Writers: Joon-ho Bong, Jon Ronson
DOP: Darius Khondji
Cast: Ahn Seo-hyun, Tilda Swinton, Paul Dano, Jake Gyllenhaal
Language: English, Korean
The film begins with the launch of a super pig competition by the multinational food company 'Miranda Corporation' led by Tilda Swinton. Competition involves sending out 26 super baby pigs to different parts of the world and judging them after ten years. One of those pigs is Okja, raised in Korean mountains by Mija. Film follows the story ten years later as the company is trying to take away Okja back to United States for its competition's finale.

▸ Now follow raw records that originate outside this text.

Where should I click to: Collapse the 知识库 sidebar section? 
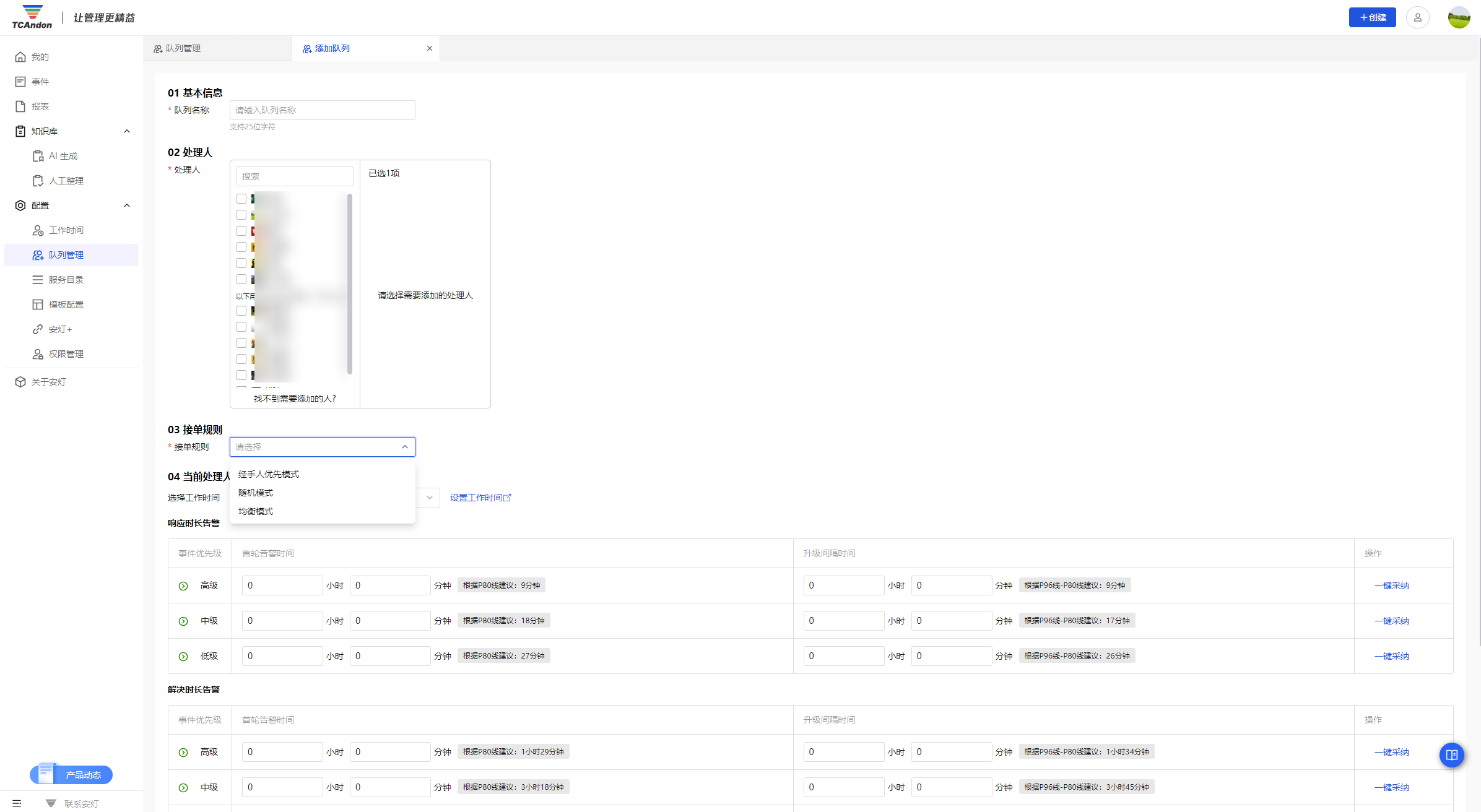tap(127, 131)
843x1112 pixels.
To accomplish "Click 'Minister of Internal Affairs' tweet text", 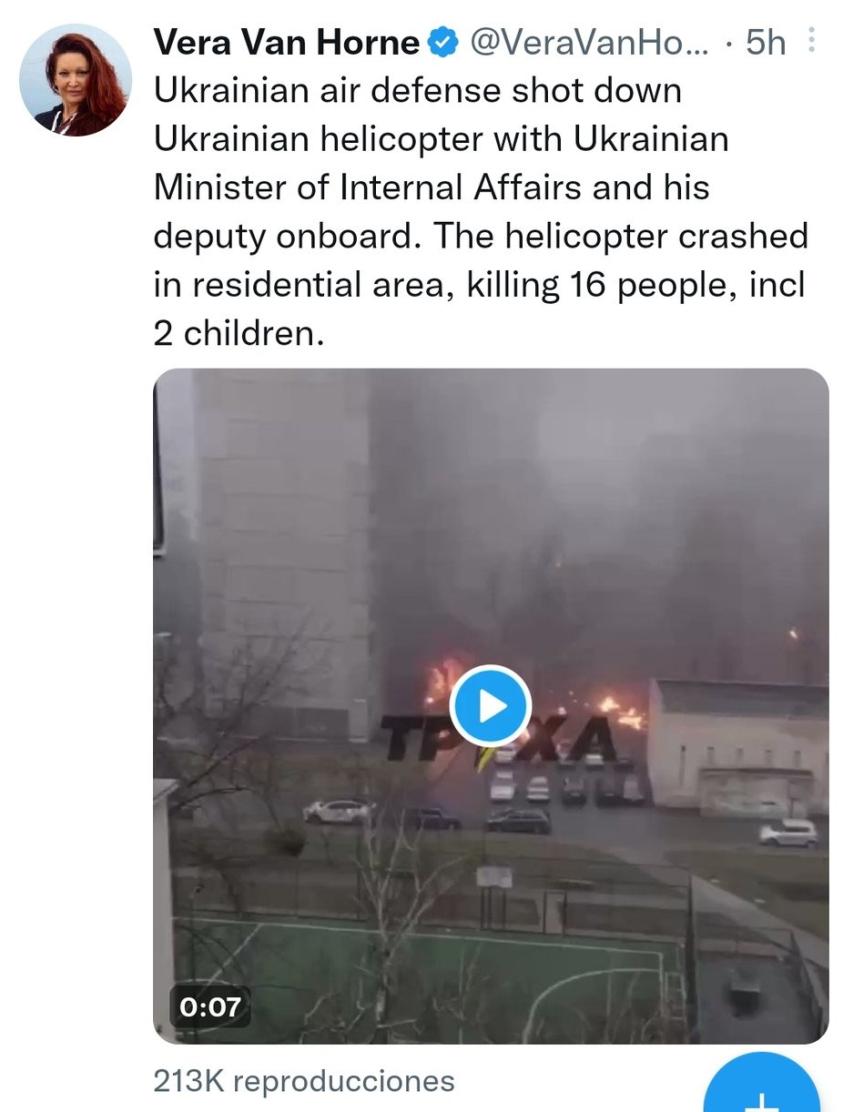I will click(x=369, y=188).
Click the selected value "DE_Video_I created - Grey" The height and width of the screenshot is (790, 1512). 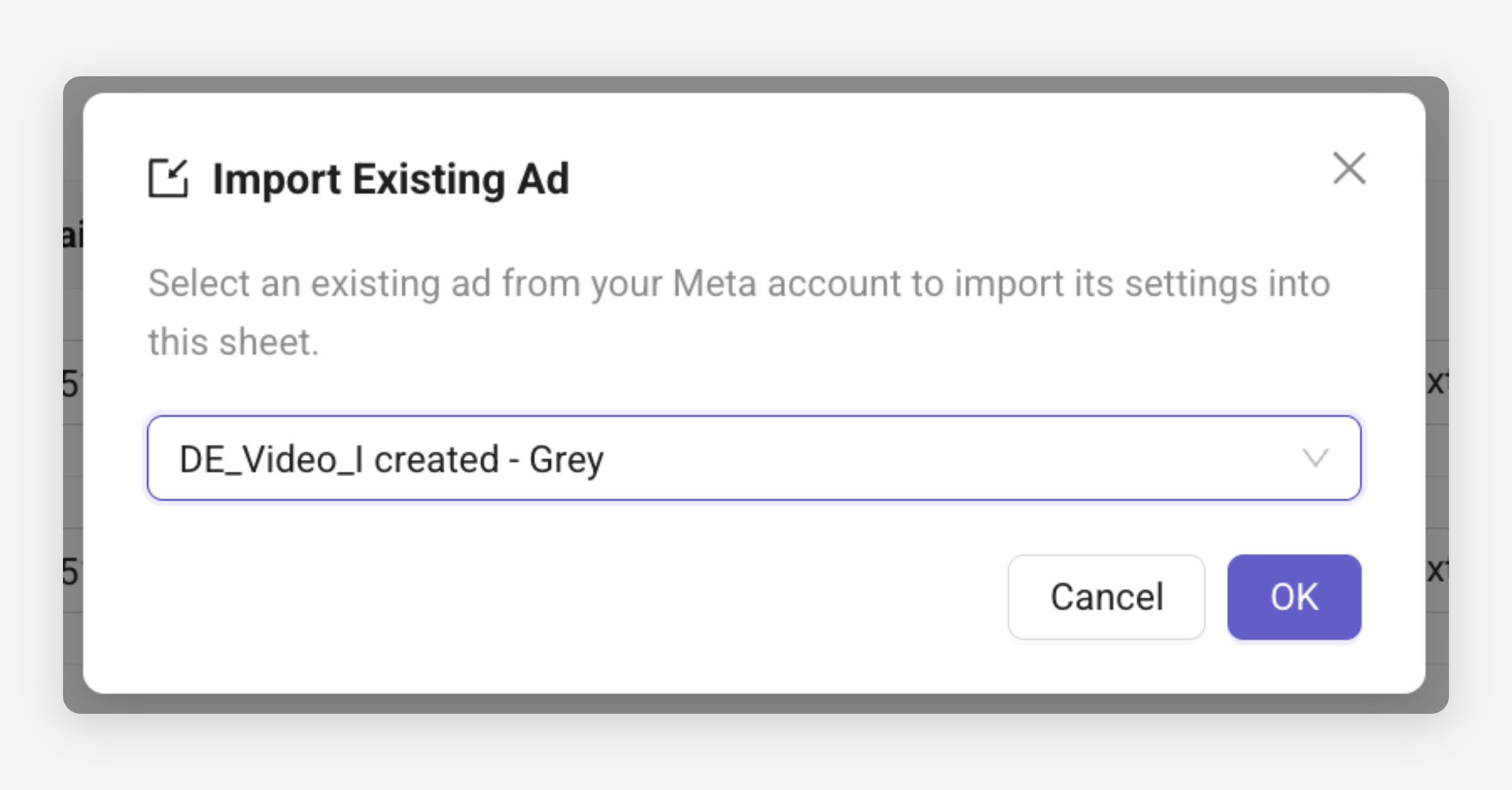coord(391,459)
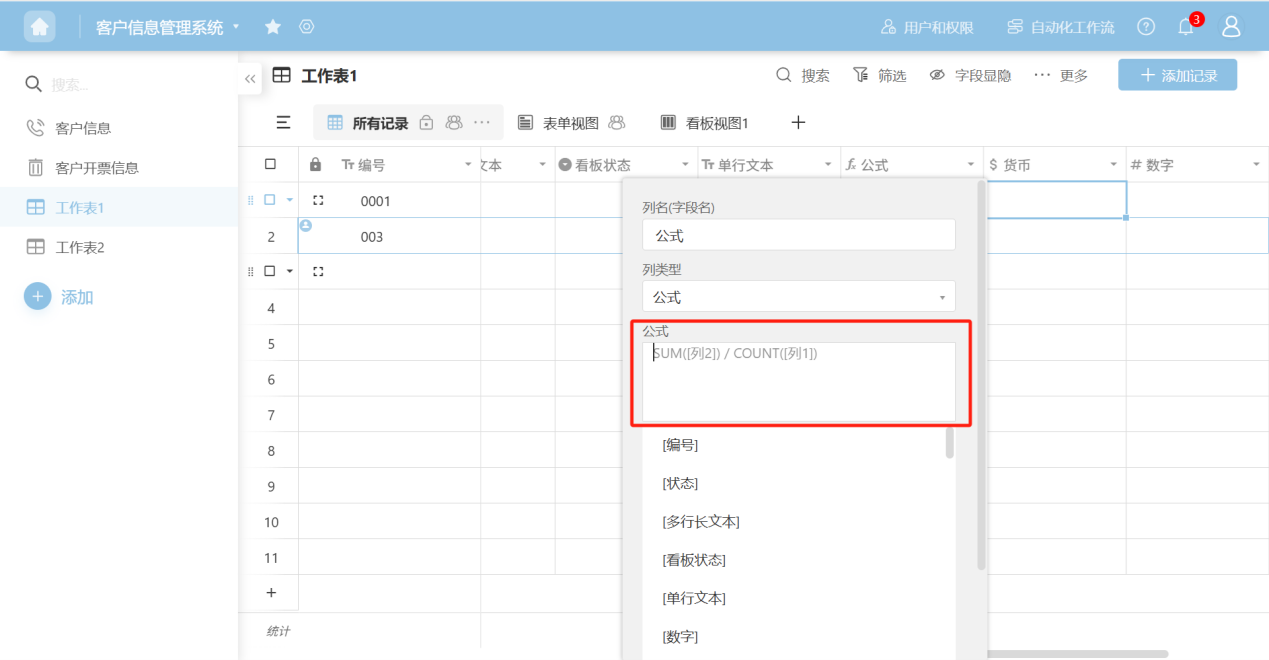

Director's previous English language film 'Snowpiercer' was a surprise hit where Tilda Swinton played a very hammy character. She continues in the same mould in this one as well and there is Jake Gyllenhaal giving her company by taking it to 11. Film takes a while to get going as there is a thirty minutes or so of setup to show the relationship between Okja and Mija. The CGIed super pig is convincing. Things starts get going when Mija reaches Seoul after the company takes her pig away. We are also introduced to the hilarious animal rights activists led by Paul Dano's character. The film takes several tonal shifts throughout and quite successfully. Comedy in it works very well and the ending portion of the film could come off as Vegan propaganda. I wouldn't strictly call it that as it is more about the practices of Monsanto like companies rather than being a Vegan advocacy film. For many people, animal rights begin and ends with their pets. In India it is largely restricted to the rights of Cows for so-called religious/Muslim baiting reasons and of Stray dogs because some people take man's best friend title too seriously. The film also end in that vein with Mija being concerned only about her pet Okja
It is a great watch overall and I enjoyed it even more than Snowpiercer. I had recently viewed 'The Bad Batch' through the Vegetarian prism and it can be put as a counter-piece to Okja. Okja was produced and released by Netflix and it created controversy at the Cannes where it premiered. People at the Cannes have decided to not admit films that don't have a sufficient theatrical release window from next year. I think its a shame as studios are largely restricting themselves to the franchise model of shitty reboots, sequels and prequels and alternate means like Netflix are funding original films these days.